Information given: Begin

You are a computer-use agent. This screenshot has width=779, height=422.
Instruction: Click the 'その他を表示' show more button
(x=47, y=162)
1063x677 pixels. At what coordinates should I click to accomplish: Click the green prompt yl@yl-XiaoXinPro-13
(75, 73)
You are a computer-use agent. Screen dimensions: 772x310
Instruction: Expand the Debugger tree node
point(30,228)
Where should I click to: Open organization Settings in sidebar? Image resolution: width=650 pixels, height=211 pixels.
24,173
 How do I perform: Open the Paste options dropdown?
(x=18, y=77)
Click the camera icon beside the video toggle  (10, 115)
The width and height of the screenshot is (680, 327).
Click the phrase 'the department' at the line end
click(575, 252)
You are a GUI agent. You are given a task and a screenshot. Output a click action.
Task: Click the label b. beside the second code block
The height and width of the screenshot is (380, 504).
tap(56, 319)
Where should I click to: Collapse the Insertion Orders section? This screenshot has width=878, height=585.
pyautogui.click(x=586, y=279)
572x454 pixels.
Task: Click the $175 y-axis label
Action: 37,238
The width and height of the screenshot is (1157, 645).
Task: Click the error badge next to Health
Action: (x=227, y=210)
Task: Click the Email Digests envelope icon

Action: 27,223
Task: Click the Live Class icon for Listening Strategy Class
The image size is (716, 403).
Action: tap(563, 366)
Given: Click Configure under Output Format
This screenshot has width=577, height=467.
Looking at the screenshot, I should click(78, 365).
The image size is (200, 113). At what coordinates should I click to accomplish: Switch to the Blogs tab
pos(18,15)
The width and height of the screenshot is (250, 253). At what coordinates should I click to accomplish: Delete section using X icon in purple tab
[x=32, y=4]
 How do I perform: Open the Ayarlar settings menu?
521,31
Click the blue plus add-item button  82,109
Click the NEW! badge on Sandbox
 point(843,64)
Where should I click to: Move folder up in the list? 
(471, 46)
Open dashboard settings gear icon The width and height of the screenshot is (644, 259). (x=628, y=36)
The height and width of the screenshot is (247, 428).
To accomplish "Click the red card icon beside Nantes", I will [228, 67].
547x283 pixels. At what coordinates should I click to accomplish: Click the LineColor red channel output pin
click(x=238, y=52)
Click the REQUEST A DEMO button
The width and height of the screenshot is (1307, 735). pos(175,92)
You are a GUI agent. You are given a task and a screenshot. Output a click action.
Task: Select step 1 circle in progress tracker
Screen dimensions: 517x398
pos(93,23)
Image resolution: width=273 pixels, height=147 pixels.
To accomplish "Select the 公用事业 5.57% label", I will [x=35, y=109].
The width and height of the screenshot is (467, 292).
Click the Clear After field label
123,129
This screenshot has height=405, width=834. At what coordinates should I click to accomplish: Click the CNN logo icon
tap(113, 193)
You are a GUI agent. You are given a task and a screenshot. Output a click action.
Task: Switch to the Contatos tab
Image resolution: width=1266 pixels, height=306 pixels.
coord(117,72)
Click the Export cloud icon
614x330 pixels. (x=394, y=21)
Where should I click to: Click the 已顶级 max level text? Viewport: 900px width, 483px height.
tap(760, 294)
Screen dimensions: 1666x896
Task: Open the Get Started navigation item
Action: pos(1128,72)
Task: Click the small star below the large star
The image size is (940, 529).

Information given: End

▶ _Activity_: Count the lines in the material above where the string "Select" appears, then state only that count.

▶ _Your solution_: 2